David Colombo, il ragazzo balzato sulle cronache di tutto il mondo dopo aver raccontato di essere riuscito ad hackerare 25 Tesla in 13 paesi diversi. Per controllo remoto si intende la possibilità di aprire le porte, i finestrini, disabilitare la Sentry Mode, e avviare il motore. Inoltre, è anche riuscito ad accedere in remoto alla posizione delle auto, così come era in grado di avviare la riproduzione di contenuti multimediali nell’abitacolo.

Colombo ha sottolineato la pericolosità della situazione, riferendo che era potenzialmente in grado di aprire le porte o attivare gli abbaglianti anche a veicolo in movimento ma ha poi aggiunto che non poteva effettivamente interagire con sterzo, acceleratore e i freni. Il ragazzo ha aggiunto che la vulnerabilità, la quale gli ha presumibilmente permesso di entrare in controllo remoto dei veicoli, non dipende dall’infrastruttura Tesla ma da alcune mancanze dei proprietari dei veicoli.

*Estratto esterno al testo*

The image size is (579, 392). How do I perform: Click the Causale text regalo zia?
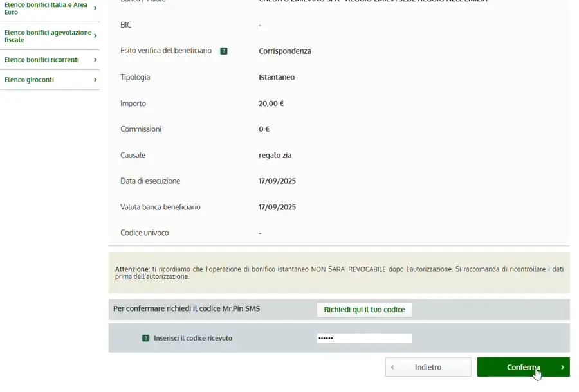[275, 155]
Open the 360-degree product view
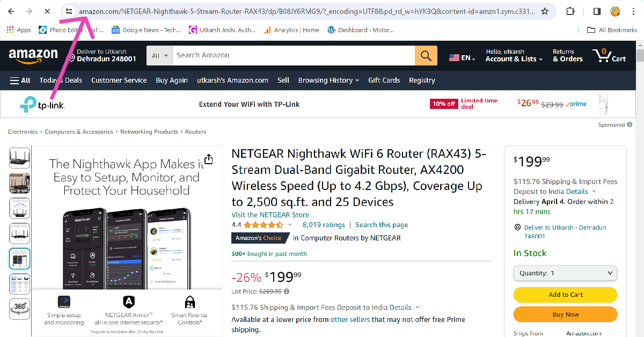644x337 pixels. 20,308
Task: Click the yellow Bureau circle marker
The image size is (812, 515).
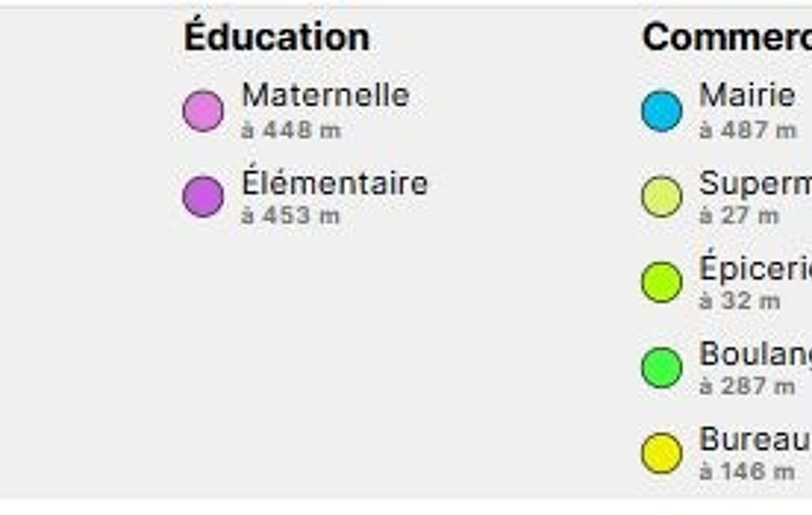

Al momento non è chiaro cosa intendesse ma secondo quanto emerso su Twitter, un’applicazione di terze parti per le vetture, chiamata TezLab, ha riferito di aver visto la «scadenza simultanea di diverse migliaia di token di autenticazione da parte di Tesla». Nello specifico, l’app utilizza i protocolli (Api) messi a disposizione dal’azienda di Elon Musk che permettono di compiere diverse azioni sulle vetture. La Tesla infatti è una delle poche case automobilistiche che può contare su diverse applicazioni di terze parti disponibili. Del resto basta andare su Github per constarne il quantitativo. Bisogna quindi precisare che l’utilizzo di queste app realizzate da sviluppatori indipendenti deve essere opportunamente valutato, soprattutto quando sono richieste una o più autorizzazioni per accedere a determinati parametri dell’auto.

Inizialmente non è riuscito ad avvertire i proprietari dei veicoli del problema, ma nel frattempo ha raggiunto il team di sicurezza Tesla, il quale si è messo a lavoro per studiare la situazione. Stando sempre al racconto del giovane, il team di sicurezza Tesla ha successivamente rilasciato una patch specifica per la vulnerabilità.